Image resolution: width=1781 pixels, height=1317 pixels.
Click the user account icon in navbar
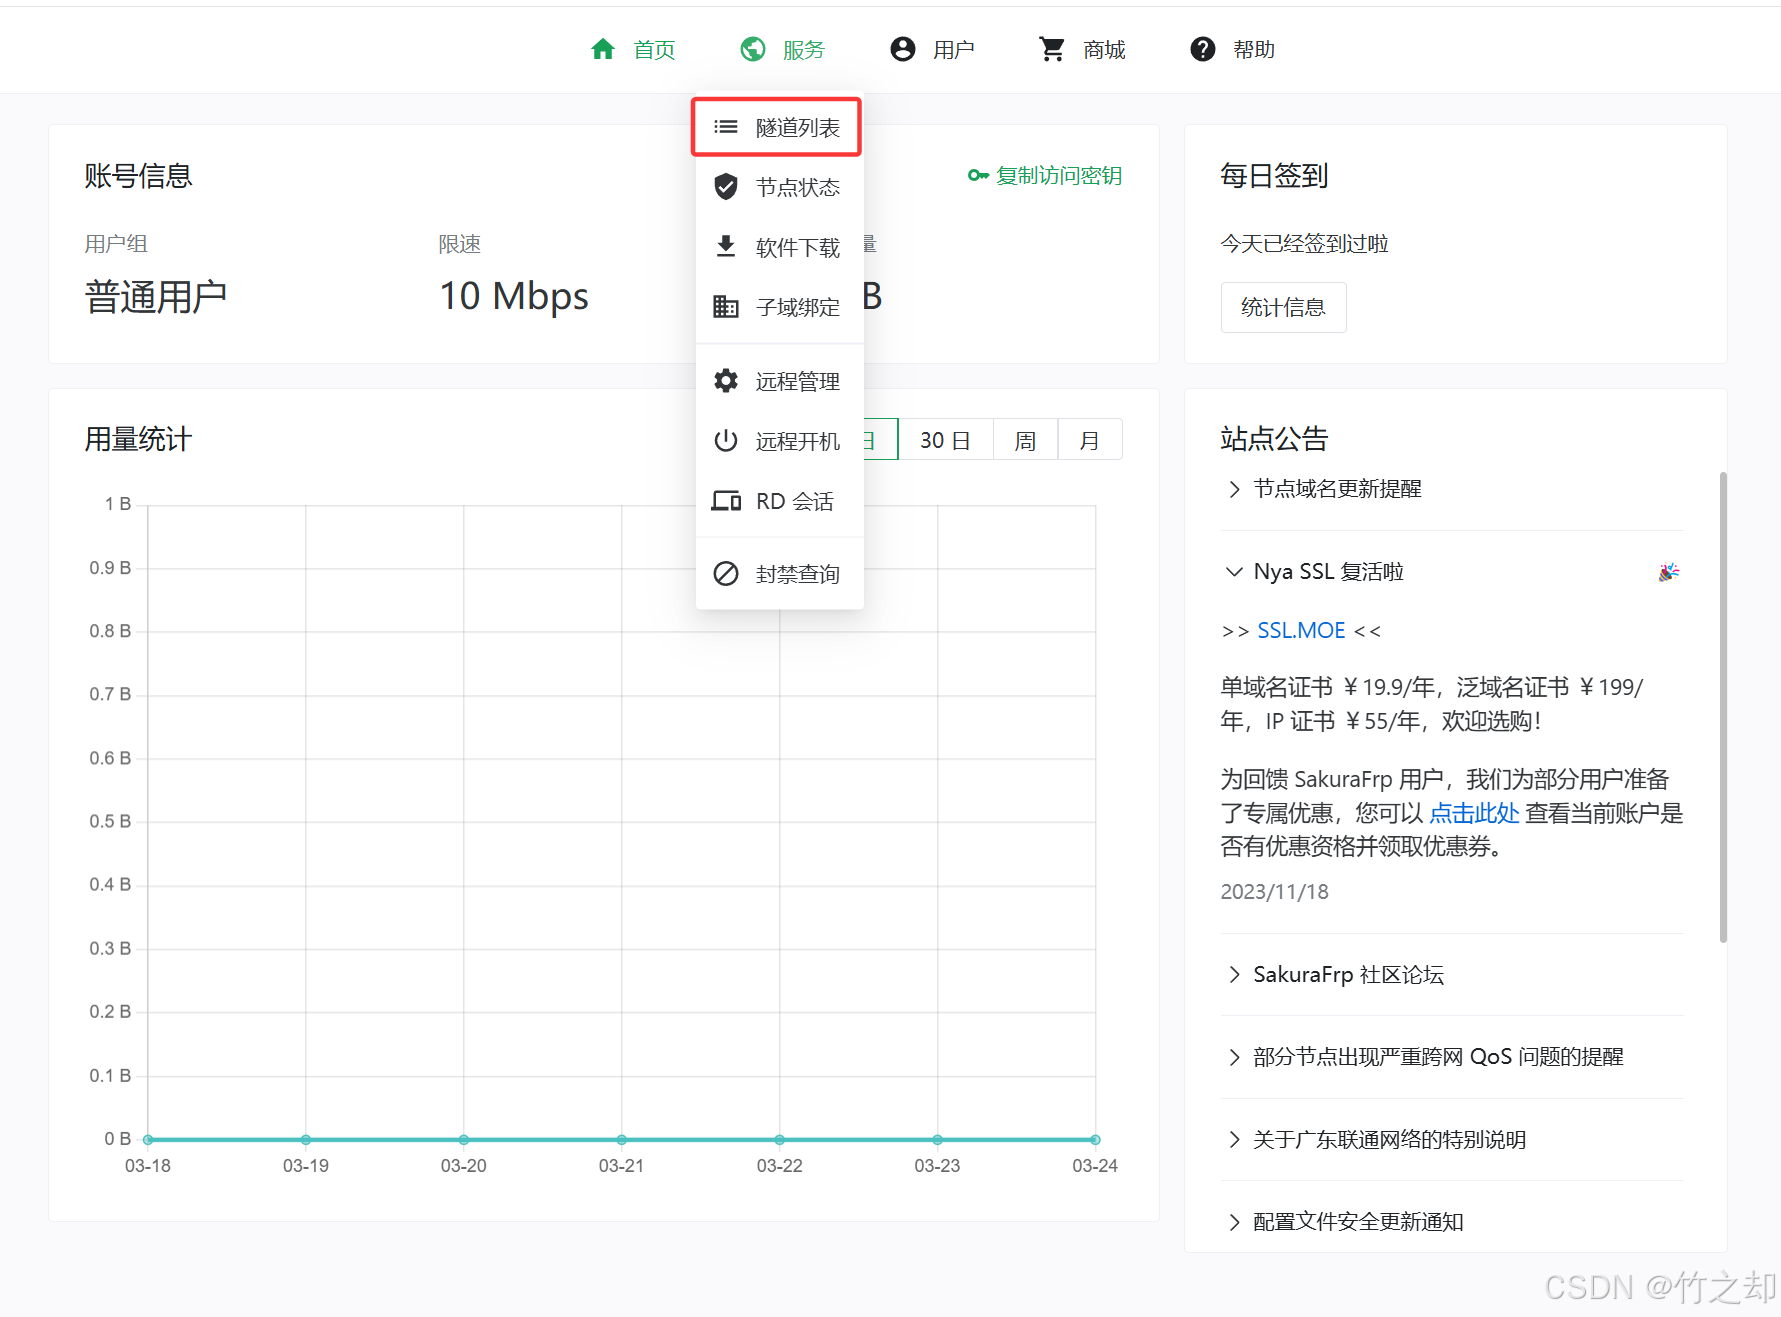(902, 49)
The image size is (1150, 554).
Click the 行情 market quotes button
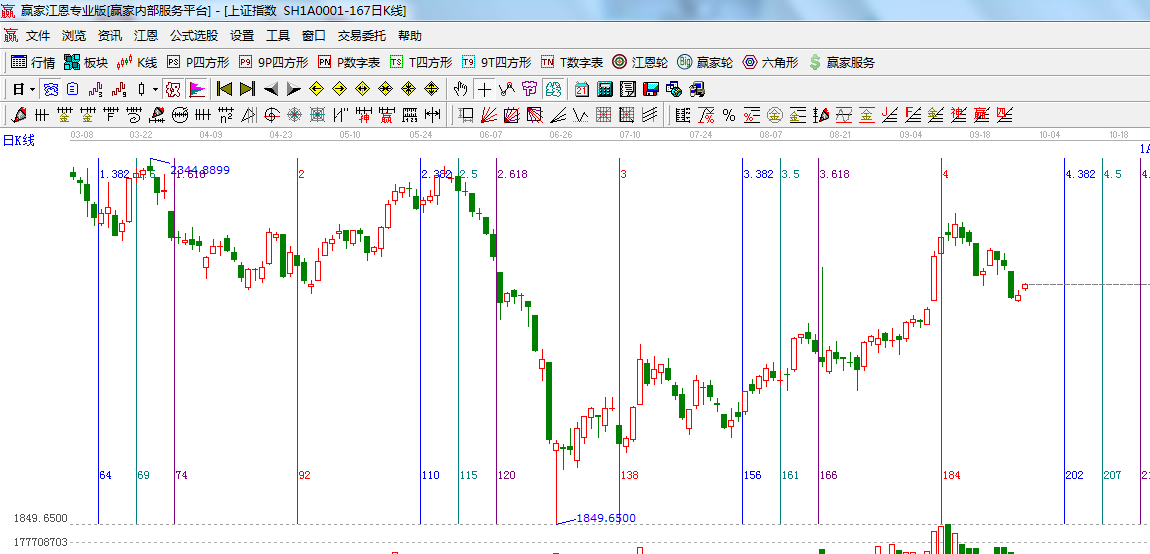(x=33, y=62)
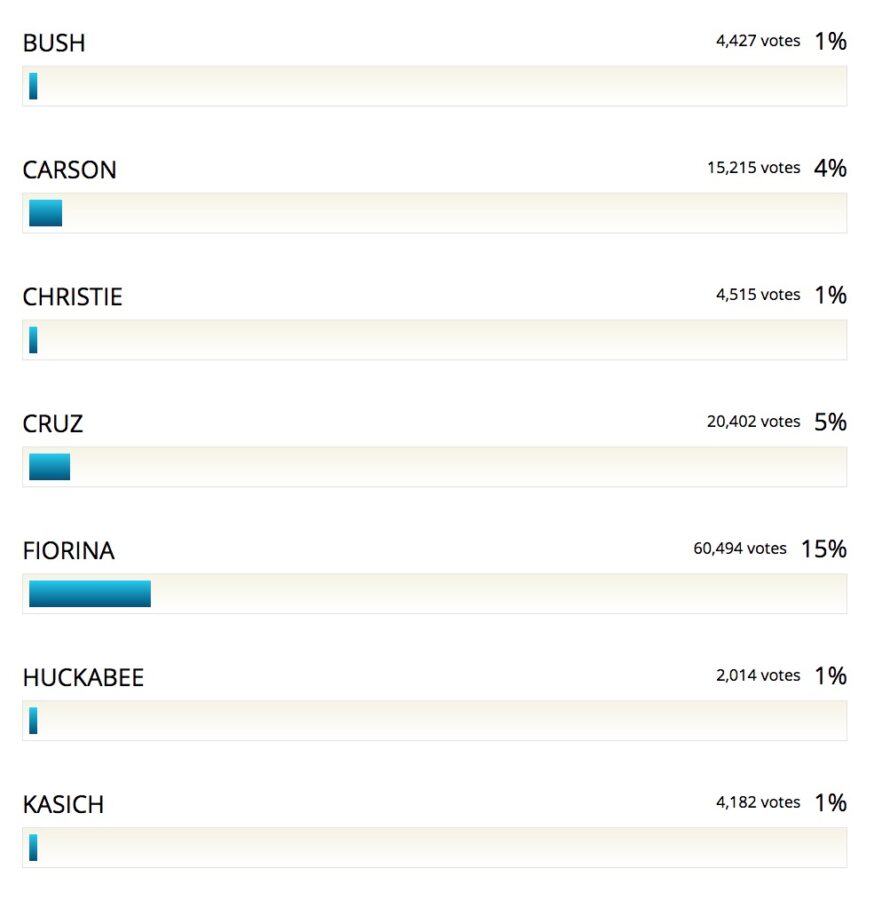Click the 20,402 votes count
This screenshot has height=900, width=874.
click(x=753, y=422)
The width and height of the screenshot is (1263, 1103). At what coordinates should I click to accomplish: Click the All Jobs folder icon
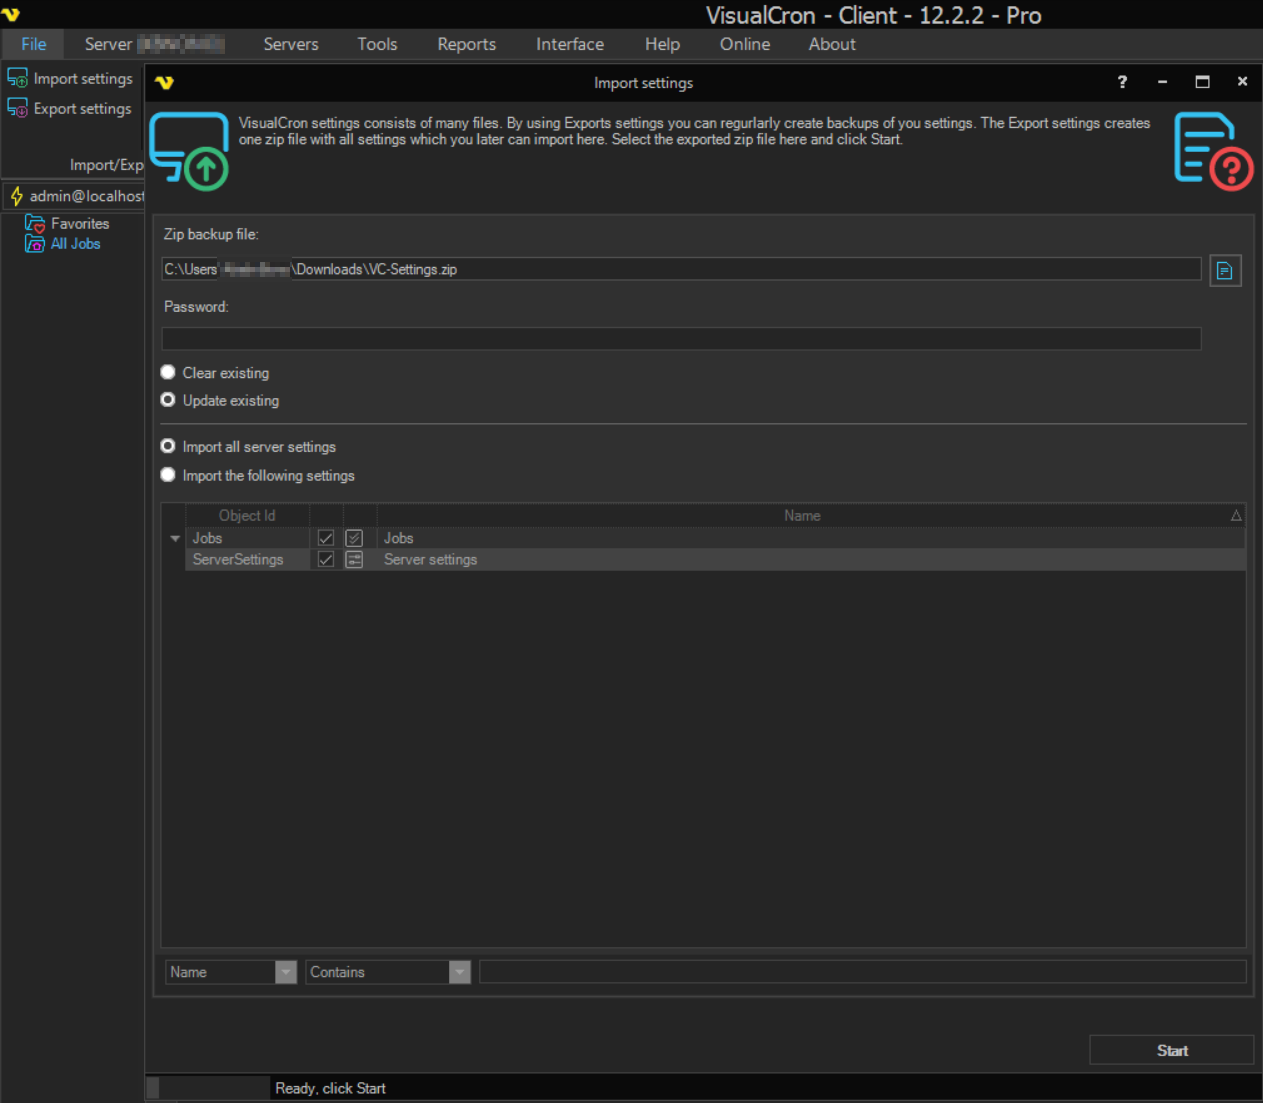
------------------------
• [Work required]:
Please write out, exactly, every line from the line with "The image size is (1150, 554)." through the final line of the data above, leaving out pictures.

• [Result of the exercise]:
The image size is (1150, 554).
Click the 行情 market quotes button
(x=33, y=62)
Click the 20,402 votes count
This screenshot has height=900, width=874.
click(x=753, y=422)
The width and height of the screenshot is (1263, 1103). At what coordinates should I click to accomplish: Click the All Jobs folder icon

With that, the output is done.